This is also unlike the Orange Revolution in the Ukraine. There, the 2 candidates got about equal vote in the election but the US had a lot of influence in that country and was interested in furthering the break-up of the Soviet Union. The US played a crucial role in the Ukraine organizing demonstrations for the pro-western candidate and financing the opposition. As a result, today, the Ukraine is pro-US imperialism and supports the US wars in Iraq and Afghanistan and the US is pushing to have them join NATO. In the Ukraine I think it would have been better for the Pro-US candidate to lose.

In Iran, neither candidate is pro-US. In fact, Mousavi, who was the prime-minister in Iran during the 1980s, has been one of the biggest advocates for pushing Iran’s nuclear program. I don’t believe that the US wants to see him in any more than Ahmadinejad. Also, the US does not have the same influence in Iran as it had in the Ukraine. The US cannot direct the mobilizations as it did in the Ukraine. I think this is why the US response has been muted, unlike in the Ukrainian situation.

Also, I think that the US assessment of the situation in Iran is that Mousavi will not be put in office and will not win this round with Ahmadinajad. So, by giving him support, they will not gain. All the US can hope for in Iran is to use it for propaganda value to build more support for invasion.

The main point about the US and the Iranian situation is that the US government would love an excuse to invade Iran. We, in the US, must build opposition to any moves to invade. This is one of the reasons that it is important to maintain a strong anti-war movement in the US. War will continue to be an ever-present part of US foreign police.

I think it is important for us to point out the hypocrisy of the US in this situation. It was the US government who overthrew the democratically elected, secular Mossadegh government in Iran and installed the brutal Shah in power. When the Iranian people went out into the streets and overthrew the Shah, his forces shot them down by the thousands but we saw no outcry from the US politicians or the media.

So, I think the position of the US left should not be in support of the Ahmadinejad regime because they “won the elections,” or because they will be more anti-imperialist than Mousavi. I think neither is true. The elections were not democratic from the start, and Mousavi will stand up for the theocracy and against the US to the same extent as Ahmadinejad – and maybe as a better representative for them than Ahmadinejad. And the theocracy running the country makes Iran a not so good anti-imperialist power in any case. Eventually the Iranian people will need to overthrow the theocracy, but that is not the fight going on in Iran today regardless of the fact that many in the streets want to overthrow them.

Similarly, I don’t think that the left should support the opposition because it will not lead to change for the Iranian people and it will be wrong to imply that it will.

That said, I think that many people in Iran who are opposed to the repression in Iran have been drawn into the demonstrations. It is always possible that people in motion can take a situation further than it was intended to go. I think it is important to watch this process in Iran as it develops.

Joe Lombardo

Sunday, June 7, 2009

Who are the Terrorists?

I was unable to find the word “terrorist” in my local paper, the Times Union, in the AP article on the murder of Dr. George Tiller. I was terribly shocked at this brutal murder of a man who devoted his life to helping women, but I was also shocked to see his killer described as “An activist abortion opponent.” Why not terrorist?

Is this word reserved only for Muslims? Is the murdering of doctors who perform abortions terrorism? Is the bombing of abortion clinics terrorism? Was the bombing at the Atlanta Olympics terrorism? What about the bombing of the federal building in Okalahoma city or the bombing of Black churches in the South or the killing of gays because they are gay? Are these acts terrorism? Is it because these perpetrators are Christians that they are not called terrorists?

The most terror that this world has seen has been from Christian groups like the Nazi’s and fascists in Europe, like the inquisitions of the Catholic Church or the cross burnings of the KKK or the killings and bombings of US troops in Iraq, Afghanistan and Pakistan.

• WHAT THE TASK REQUIRES: In the blog text, what office did Mousavi hold in Iran during the 1980s? The lines that come next stand apart from the blog text.

• PROVIDED MATERIAL:

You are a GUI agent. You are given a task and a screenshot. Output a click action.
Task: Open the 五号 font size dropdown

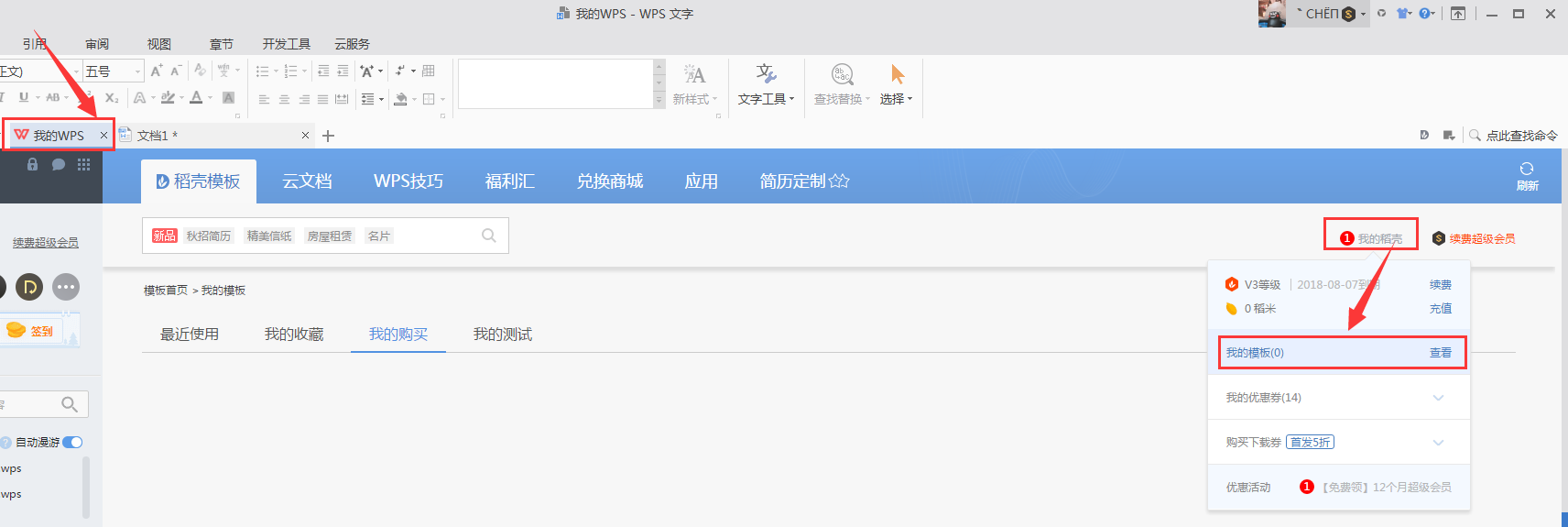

• REPLY TO THE EXERCISE: He was the prime minister of Iran.